**Complete the following**:
1. In the passage on shafts below, repeat the text from "## Shaft Materials" up to and including "mainly discuss steel.".
2. Using the passage on shafts below, decide whether each statement agrees with it. Answer yes or no and quote the words that decide it. (a) An axle carries torque. (b) For most applications, steel is the most popular material for shafts. (c) Stiffness depends on the yield strength of the material.

**Document extract**:

A shaft is not to be confused with an axle, which is actually by definition a nonrotating member that carries no torque, and is instead used to support wheels and other rotating object. An automobile axle is not a true axle but instead by definition is a shaft. When analyzing a true axle you would only have to look at it is a static beam and perform a static analysis on it. A shaft on the other hand will also need to have a dynamic analysis performed on it to determine fatigue stress.

## Shaft Materials

Generally, for most applications, steel is the most popular choice of material for shafts. However, aluminum could be used, as well as exotic materials such as titanium. For this article I am going to mainly discuss steel.

There are two main criteria’s of interest that need to be considered when selecting a material. These are strength and stiffness. Stiffness is related to the Young’s Modulus of the material, while strength is based off the yield strength and ultimate strength of the chosen material.

**Data**:
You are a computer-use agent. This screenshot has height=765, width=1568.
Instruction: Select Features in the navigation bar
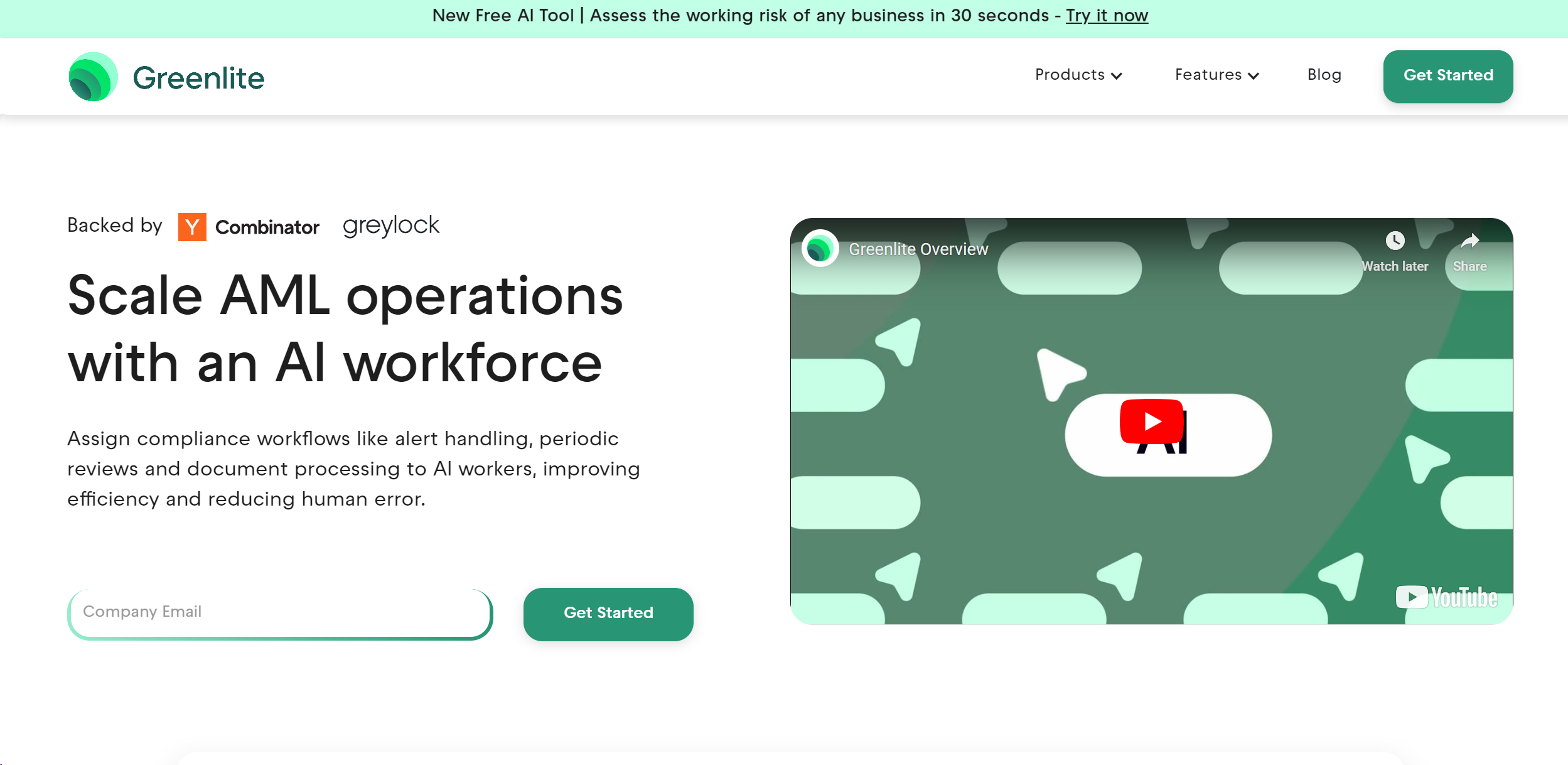1208,75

**Outputs by task**:
1.
## Shaft Materials

Generally, for most applications, steel is the most popular choice of material for shafts. However, aluminum could be used, as well as exotic materials such as titanium. For this article I am going to mainly discuss steel.

2.
(a) No: "a nonrotating member that carries no torque"
(b) Yes: "for most applications, steel is the most popular choice of material for shafts"
(c) No: "Stiffness is related to the Young’s Modulus of the material"